:: About this task ::
Report every line of the data where the string "right" appears.

:: Data shown ::
%%
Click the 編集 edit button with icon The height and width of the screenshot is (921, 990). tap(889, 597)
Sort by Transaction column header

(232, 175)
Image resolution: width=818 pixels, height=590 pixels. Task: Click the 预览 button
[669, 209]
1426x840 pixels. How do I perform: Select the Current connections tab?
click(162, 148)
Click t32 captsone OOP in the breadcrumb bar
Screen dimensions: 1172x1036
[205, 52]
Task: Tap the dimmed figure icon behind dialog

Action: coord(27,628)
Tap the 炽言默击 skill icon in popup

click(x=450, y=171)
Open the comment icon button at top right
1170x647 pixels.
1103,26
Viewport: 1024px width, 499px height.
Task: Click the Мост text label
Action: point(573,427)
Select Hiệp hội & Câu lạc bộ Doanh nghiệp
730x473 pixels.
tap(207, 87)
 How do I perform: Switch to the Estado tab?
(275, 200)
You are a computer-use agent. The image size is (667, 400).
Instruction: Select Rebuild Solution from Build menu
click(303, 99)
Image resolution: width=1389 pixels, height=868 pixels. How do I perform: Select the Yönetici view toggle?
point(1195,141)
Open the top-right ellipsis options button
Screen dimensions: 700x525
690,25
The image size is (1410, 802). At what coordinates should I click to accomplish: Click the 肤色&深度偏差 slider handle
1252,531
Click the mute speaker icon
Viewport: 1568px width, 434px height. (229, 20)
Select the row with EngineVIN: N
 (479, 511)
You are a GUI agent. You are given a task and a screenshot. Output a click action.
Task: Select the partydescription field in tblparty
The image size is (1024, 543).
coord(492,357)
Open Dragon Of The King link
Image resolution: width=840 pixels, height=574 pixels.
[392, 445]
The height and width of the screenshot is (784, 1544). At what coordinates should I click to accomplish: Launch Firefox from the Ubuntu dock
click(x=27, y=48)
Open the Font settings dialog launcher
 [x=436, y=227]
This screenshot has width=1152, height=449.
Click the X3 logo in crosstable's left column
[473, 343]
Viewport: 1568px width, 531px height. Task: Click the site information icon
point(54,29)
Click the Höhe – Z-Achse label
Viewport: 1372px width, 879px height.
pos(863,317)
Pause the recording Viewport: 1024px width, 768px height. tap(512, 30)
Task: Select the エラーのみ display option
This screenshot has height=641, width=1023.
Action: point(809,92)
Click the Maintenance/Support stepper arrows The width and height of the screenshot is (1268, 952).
%%
:: Answer to the exercise ::
Open the comment icon button at top right
Open the top-right ellipsis options button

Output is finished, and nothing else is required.